Prompt: Write out the listing again, exactly as it appears below.

- - -

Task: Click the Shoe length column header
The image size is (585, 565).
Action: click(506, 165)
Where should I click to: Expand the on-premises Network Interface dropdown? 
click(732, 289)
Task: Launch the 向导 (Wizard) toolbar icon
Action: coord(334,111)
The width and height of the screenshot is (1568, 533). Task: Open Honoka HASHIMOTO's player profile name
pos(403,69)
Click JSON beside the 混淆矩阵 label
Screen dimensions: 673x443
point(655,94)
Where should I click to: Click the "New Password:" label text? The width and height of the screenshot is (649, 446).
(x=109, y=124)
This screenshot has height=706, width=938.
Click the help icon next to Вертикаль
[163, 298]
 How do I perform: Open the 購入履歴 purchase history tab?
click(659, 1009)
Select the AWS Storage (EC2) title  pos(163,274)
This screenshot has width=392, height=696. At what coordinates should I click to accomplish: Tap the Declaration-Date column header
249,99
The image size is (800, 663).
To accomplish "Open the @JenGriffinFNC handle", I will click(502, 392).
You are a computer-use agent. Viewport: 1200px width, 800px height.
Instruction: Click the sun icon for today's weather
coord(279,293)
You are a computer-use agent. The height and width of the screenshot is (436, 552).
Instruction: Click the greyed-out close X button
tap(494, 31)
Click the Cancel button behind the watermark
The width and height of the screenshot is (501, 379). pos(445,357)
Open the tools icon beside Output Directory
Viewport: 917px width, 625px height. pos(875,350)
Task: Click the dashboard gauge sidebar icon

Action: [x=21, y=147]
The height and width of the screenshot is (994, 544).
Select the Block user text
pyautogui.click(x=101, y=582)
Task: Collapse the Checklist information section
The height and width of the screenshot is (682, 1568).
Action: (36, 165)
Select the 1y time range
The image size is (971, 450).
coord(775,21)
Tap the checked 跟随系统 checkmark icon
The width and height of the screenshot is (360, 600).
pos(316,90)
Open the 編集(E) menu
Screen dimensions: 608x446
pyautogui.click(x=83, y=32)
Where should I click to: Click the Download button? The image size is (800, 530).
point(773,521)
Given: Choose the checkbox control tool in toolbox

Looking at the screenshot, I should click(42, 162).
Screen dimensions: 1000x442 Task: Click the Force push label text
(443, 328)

- - -

Response area:
Task: Click the Shoe length column header
The image size is (585, 565).
Action: click(506, 165)
Where should I click to: Expand the on-premises Network Interface dropdown? 
click(732, 289)
Task: Launch the 向导 (Wizard) toolbar icon
Action: coord(334,111)
The width and height of the screenshot is (1568, 533). Task: Open Honoka HASHIMOTO's player profile name
pos(403,69)
Click JSON beside the 混淆矩阵 label
Screen dimensions: 673x443
point(655,94)
Where should I click to: Click the "New Password:" label text? The width and height of the screenshot is (649, 446).
(x=109, y=124)
This screenshot has height=706, width=938.
Click the help icon next to Вертикаль
[163, 298]
 How do I perform: Open the 購入履歴 purchase history tab?
click(659, 1009)
Select the AWS Storage (EC2) title  pos(163,274)
This screenshot has width=392, height=696. At what coordinates should I click to accomplish: Tap the Declaration-Date column header
249,99
The image size is (800, 663).
To accomplish "Open the @JenGriffinFNC handle", I will click(502, 392).
You are a computer-use agent. Viewport: 1200px width, 800px height.
Instruction: Click the sun icon for today's weather
coord(279,293)
You are a computer-use agent. The height and width of the screenshot is (436, 552).
Instruction: Click the greyed-out close X button
tap(494, 31)
Click the Cancel button behind the watermark
The width and height of the screenshot is (501, 379). pos(445,357)
Open the tools icon beside Output Directory
Viewport: 917px width, 625px height. pos(875,350)
Task: Click the dashboard gauge sidebar icon

Action: [x=21, y=147]
The height and width of the screenshot is (994, 544).
Select the Block user text
pyautogui.click(x=101, y=582)
Task: Collapse the Checklist information section
The height and width of the screenshot is (682, 1568).
Action: (36, 165)
Select the 1y time range
The image size is (971, 450).
coord(775,21)
Tap the checked 跟随系统 checkmark icon
The width and height of the screenshot is (360, 600).
pos(316,90)
Open the 編集(E) menu
Screen dimensions: 608x446
pyautogui.click(x=83, y=32)
Where should I click to: Click the Download button? The image size is (800, 530).
point(773,521)
Given: Choose the checkbox control tool in toolbox

Looking at the screenshot, I should click(42, 162).
Screen dimensions: 1000x442 Task: Click the Force push label text
(443, 328)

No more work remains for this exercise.